CARNET DE JUSTICE DU JDM. Un jeune homme de 22 ans a été condamné ce mercredi en fin d’après-midi, à 800 euros d’amende dont 600 euros avec sursis pour apologie publique d’acte de terrorisme et outrage à personne dépositaire de l’autorité publique.
Ce lundi, à Pamandzi, alors que Mayotte, à l’unisson du reste de la France, respectait une minute de silence et rendait hommage aux victimes des attentats de Paris, ce jeune homme avait choisi de passer sa journée avec de l’alcool. Quand les gendarmes arrivent Boulevard du général de Gaulle en fin d’après-midi, ils viennent séparer deux jeunes qui se battent… «Je me faisais battre», rectifie le prévenu. Ils agrippent le jeune qui a déjà descendu une bouteille de vodka, pas mal de gin et qui est passé au rhum.
Les forces de l’ordre le relâche et alors que le jeune s’éloigne, il se lâche: «Vous les gendarmes, vous ne servez à rien! Surtout les blancs, vous n’avez rien à faire ici. Vous êtes juste là pour faire du tort aux victimes. Sales blancs! Fils de p…» Les gendarmes ne bronchent pas, laissent le jeune s’éloigner. Il lance alors: «Vive les attentats! Qu’ils crèvent tous là-bas!» C’est cette phrase qui lui vaut d’être présenté en comparution immédiate au tribunal correctionnel de Mamoudzou. L’apologie publique d’acte de terrorisme est réprimée par une peine pouvant aller jusqu’à 5 ans de prison.
Non radicalisé
Le jeune homme est loin d’être un fou furieux, bien au contraire. Diplômé d’un bac L, il avait commencé un cursus d’études supérieures en lettres modernes. Face aux juges, il s’exprime bien. Il s’excuse de nombreuses fois et tente de remettre la scène dans un contexte alcoolisé. «C’était pas la première fois que je me faisais taper. Avec l’alcool et la colère, j’ai raconté n’importe quoi.»

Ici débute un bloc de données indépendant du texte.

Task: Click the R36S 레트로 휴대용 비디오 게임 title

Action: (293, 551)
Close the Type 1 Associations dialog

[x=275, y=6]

Et quand on aborde sa personnalité, il surprend le tribunal en livrant un peu de sa vie comme la cour ne s’y attendait pas : «Je ne vais pas à la mosquée, je ne pratique pas. Je ne suis pas plus croyant que ça. Je dis ça pour pas qu’on croit que je suis un extrémiste», explique-t-il.
Une enquête a bien entendu été réalisée sur lui. Téléphone, réseaux sociaux, fréquentations, il n’entre effectivement pas dans la catégorie des personnes radicalisées. «J’ai vraiment honte d’avoir dit ça, même si j’assume», dit-il simplement.

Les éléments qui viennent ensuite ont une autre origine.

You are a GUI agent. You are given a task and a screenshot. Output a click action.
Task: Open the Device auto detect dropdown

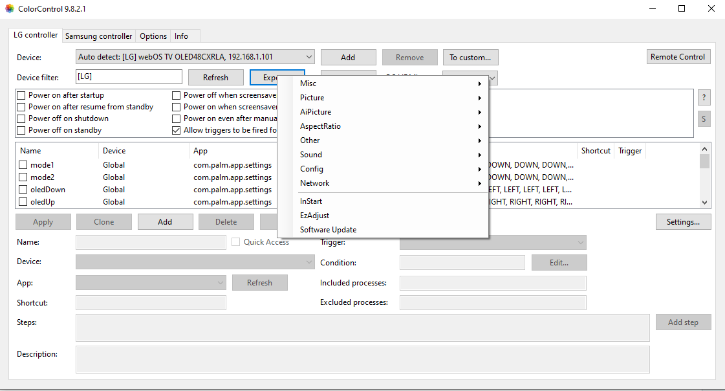195,57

Pas de stage de citoyenneté à Mayotte
Pour la procureure Guégan, aucune complaisance : «Ce que les terroristes ont visé, c’est précisément notre mode de vie, cette liberté que vous avez de sortir, de boire, de boire de l’alcool sur la plage toute la journée». Quant aux insultes proférées contre les gendarmes, elle pointe le manque de cohérence de ce jeune homme qui attend actuellement un renouvellement de son contrat d’agent de sécurité au Conseil départemental et qui connaît le difficile métier du maintien de l’ordre. Elle réclame 2 mois de prison ferme avec mandat de dépôt.

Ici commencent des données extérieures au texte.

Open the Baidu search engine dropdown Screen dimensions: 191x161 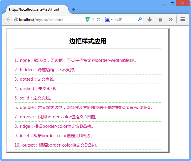pos(109,20)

Me Saliceti, l’avocate du jeune homme, va retenir son problème avec l’alcool : «Quand il commence à boire, il n’a plus de limite, il ne s’arrête plus, il fait n’importe quoi». Elle plaide une peine de sursis avec mise à l’épreuve et surtout une obligation de soin.
Le tribunal va choisir une autre voie. «Le tribunal estime que la peine la plus adaptée aurait été le stage de citoyenneté. Mais malheureusement, il n’est pas encore mis en œuvre à Mayotte», regrette le président Bourin. Le jeune écope donc d’une peine d’amende, «la cour a tenu compte des circonstances particulières», a expliqué le magistrat.
Le jeune homme est prévenu. En cas de réitération, il est évident que la sanction ne sera plus du tout aussi clémente.